Building permits flat in October. Privately-owned housing units authorized by building permits in October were at a seasonally adjusted annual rate of 1,545,000, virtually unchanged from the revised September rate of 1,545,000, but +2.8% above the October 2019 rate of 1,503,000. Single-family authorizations in October were at a rate of 1,120,000, +0.6% above the revised September figure of 1,113,000. Authorizations of units in buildings with five units or more were at a rate of 365,000 in October.

Oil market showing some small signs of improvement. While the Baker-Hughes Rig Count, which logs a weekly count of the number of oil and gas rigs operating in North America, is still showing a drastic decline in business from 2019, the slope of the decline is not as bad. Over the past two weeks, the Baker-Hughes’ U.S. Total Oil Rig Count gained 10 rigs and the percentage rate of year-over-year decline improved from -65% to -62%. However, the numbers are still really awful — the total number of oil rigs is down 487 over last year.

AAR freight rail traffic starting to perk up, but YOY data is still disappointing. For the week ending Nov. 7, total freight rail traffic showed a +1.9% weekly increase to 520,452 carloads, according to the American Association of Railroads (AAR) Total combined U.S. traffic for the first 41 weeks of 2020 was 19,122,615 carloads and intermodal units, a decrease of -10.1% compared to last year. Grain was the only commodity posting a year-to-date increase over 2019 with a +1.3% increase to 982,534 carloads.

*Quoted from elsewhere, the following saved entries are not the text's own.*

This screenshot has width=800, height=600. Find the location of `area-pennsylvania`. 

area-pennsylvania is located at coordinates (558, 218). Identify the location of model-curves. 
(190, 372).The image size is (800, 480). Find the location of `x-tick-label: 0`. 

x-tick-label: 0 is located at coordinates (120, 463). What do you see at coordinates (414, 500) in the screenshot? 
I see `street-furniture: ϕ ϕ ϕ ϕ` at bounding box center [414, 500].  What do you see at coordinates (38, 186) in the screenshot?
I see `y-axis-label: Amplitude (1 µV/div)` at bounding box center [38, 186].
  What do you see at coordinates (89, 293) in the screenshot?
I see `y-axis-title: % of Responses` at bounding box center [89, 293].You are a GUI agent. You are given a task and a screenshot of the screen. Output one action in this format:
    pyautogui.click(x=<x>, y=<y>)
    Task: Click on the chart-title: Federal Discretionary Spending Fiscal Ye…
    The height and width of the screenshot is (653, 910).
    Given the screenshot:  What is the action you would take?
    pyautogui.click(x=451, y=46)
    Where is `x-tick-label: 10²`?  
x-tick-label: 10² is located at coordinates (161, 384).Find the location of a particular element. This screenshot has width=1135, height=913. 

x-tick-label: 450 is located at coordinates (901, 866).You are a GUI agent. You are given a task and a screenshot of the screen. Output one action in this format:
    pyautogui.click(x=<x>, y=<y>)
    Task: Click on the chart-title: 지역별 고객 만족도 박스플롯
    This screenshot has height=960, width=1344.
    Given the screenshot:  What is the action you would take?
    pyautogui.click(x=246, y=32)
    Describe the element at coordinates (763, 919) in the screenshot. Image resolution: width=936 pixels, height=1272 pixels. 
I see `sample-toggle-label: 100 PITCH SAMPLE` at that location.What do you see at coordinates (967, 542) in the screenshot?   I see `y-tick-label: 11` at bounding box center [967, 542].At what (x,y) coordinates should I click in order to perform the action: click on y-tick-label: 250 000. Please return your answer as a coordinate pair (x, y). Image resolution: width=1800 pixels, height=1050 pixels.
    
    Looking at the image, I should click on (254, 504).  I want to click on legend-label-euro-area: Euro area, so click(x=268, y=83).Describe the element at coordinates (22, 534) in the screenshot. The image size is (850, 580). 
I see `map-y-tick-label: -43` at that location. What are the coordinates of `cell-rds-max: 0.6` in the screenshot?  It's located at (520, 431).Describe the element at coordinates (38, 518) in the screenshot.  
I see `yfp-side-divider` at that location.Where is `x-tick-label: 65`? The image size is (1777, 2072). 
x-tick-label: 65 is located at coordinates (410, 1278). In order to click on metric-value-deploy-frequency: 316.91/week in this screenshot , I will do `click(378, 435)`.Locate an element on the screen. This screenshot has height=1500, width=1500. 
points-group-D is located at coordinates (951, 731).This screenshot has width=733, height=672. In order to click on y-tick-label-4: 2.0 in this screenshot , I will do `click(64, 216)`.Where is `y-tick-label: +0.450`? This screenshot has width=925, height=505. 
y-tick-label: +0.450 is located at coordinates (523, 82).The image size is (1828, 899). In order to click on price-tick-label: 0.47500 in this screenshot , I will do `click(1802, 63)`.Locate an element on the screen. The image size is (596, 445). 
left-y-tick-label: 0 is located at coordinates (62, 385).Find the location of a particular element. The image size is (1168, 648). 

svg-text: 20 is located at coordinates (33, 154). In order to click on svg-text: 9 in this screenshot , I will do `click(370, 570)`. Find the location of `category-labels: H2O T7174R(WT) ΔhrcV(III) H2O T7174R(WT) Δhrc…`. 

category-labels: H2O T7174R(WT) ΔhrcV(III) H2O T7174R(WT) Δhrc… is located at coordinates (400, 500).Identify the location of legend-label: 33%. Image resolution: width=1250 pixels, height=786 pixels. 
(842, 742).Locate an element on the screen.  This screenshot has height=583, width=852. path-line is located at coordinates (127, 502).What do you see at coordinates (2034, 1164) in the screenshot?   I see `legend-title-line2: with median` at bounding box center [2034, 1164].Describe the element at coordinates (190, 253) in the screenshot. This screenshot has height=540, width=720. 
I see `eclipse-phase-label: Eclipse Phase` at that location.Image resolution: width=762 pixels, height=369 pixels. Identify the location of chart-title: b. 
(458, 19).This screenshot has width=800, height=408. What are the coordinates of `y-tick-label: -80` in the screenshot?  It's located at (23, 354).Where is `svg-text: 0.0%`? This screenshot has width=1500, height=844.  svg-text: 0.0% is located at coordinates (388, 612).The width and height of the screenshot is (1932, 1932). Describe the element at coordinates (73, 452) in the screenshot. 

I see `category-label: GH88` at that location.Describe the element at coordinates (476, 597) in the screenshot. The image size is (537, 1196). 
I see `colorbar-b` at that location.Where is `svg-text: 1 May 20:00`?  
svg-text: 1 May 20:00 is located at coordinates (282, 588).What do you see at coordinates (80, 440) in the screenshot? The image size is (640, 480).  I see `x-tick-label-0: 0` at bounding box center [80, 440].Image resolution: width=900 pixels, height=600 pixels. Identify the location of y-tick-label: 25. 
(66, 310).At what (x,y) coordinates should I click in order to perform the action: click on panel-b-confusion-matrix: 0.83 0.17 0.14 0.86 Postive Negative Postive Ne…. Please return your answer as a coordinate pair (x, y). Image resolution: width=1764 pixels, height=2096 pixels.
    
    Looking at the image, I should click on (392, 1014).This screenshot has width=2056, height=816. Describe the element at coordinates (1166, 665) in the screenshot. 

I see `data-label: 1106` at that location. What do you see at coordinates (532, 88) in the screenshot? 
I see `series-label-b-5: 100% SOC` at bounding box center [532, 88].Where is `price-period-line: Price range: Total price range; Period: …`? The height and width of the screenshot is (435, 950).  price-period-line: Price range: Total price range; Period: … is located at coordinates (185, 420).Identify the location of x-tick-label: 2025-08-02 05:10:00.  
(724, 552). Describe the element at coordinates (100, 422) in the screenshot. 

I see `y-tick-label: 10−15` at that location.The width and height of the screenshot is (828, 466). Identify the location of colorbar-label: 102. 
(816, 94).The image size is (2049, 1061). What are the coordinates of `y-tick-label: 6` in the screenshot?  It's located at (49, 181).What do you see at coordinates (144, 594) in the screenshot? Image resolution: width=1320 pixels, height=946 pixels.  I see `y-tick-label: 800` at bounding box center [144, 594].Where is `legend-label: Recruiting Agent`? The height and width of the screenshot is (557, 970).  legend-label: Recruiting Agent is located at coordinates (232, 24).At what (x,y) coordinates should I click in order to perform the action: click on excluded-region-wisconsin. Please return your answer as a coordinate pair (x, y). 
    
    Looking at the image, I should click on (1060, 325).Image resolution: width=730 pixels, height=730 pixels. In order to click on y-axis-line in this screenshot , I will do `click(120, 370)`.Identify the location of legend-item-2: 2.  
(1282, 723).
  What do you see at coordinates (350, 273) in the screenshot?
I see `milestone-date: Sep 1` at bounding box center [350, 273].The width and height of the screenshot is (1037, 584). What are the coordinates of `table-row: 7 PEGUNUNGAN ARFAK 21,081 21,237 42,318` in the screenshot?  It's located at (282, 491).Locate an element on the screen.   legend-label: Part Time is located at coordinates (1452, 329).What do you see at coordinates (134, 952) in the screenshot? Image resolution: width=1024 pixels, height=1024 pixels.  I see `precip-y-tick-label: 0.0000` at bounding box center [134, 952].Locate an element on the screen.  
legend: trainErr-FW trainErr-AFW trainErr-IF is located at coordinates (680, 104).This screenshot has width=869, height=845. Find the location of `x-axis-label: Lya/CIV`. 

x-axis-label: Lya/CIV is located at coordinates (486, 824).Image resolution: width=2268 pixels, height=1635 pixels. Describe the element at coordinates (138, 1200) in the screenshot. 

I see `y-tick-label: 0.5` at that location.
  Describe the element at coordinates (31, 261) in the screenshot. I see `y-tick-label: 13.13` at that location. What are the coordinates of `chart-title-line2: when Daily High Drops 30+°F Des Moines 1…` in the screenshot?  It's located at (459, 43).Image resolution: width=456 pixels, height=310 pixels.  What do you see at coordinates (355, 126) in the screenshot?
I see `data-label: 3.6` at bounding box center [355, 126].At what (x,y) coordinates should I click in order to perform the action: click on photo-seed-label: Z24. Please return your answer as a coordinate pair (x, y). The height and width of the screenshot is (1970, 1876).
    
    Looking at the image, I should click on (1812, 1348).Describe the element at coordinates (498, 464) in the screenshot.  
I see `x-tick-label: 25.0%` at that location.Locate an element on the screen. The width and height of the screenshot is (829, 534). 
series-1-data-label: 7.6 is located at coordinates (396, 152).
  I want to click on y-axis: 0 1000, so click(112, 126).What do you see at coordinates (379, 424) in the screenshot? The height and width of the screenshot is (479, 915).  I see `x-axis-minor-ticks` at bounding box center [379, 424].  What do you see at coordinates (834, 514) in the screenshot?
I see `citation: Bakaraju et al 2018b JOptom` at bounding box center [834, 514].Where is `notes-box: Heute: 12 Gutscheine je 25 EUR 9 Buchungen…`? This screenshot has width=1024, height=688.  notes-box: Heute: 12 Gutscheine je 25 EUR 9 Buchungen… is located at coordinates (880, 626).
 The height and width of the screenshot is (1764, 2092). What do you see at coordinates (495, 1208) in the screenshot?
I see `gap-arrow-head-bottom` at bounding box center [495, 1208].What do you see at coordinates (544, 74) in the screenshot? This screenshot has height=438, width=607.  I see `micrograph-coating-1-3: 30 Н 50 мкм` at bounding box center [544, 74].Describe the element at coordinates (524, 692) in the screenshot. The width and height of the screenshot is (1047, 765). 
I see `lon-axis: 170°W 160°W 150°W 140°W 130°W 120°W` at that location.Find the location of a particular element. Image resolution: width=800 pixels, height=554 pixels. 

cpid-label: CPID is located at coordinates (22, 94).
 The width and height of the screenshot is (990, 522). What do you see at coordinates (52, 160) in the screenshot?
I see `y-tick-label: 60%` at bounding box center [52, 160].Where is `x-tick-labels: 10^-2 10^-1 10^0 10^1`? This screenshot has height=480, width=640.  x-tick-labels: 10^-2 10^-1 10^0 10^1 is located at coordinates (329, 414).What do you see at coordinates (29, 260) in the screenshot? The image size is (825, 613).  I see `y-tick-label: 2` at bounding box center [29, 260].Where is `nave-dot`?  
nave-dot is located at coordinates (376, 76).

Conference Board’s Leading Indicators gives mixed signals. The Conference Board Leading Economic Index (LEI) for the U.S. increased +0.7% in September to 107.2, following a +1.4% increase in August and a +2% increase in July. “The U.S. LEI increased in September, driven primarily by declining unemployment claims and rising housing permits,” said Ataman Ozyildirim, senior director of economic research at The Conference Board. “However, the decelerating pace of improvement suggests the U.S. economy could be losing momentum heading into the final quarter of 2020.”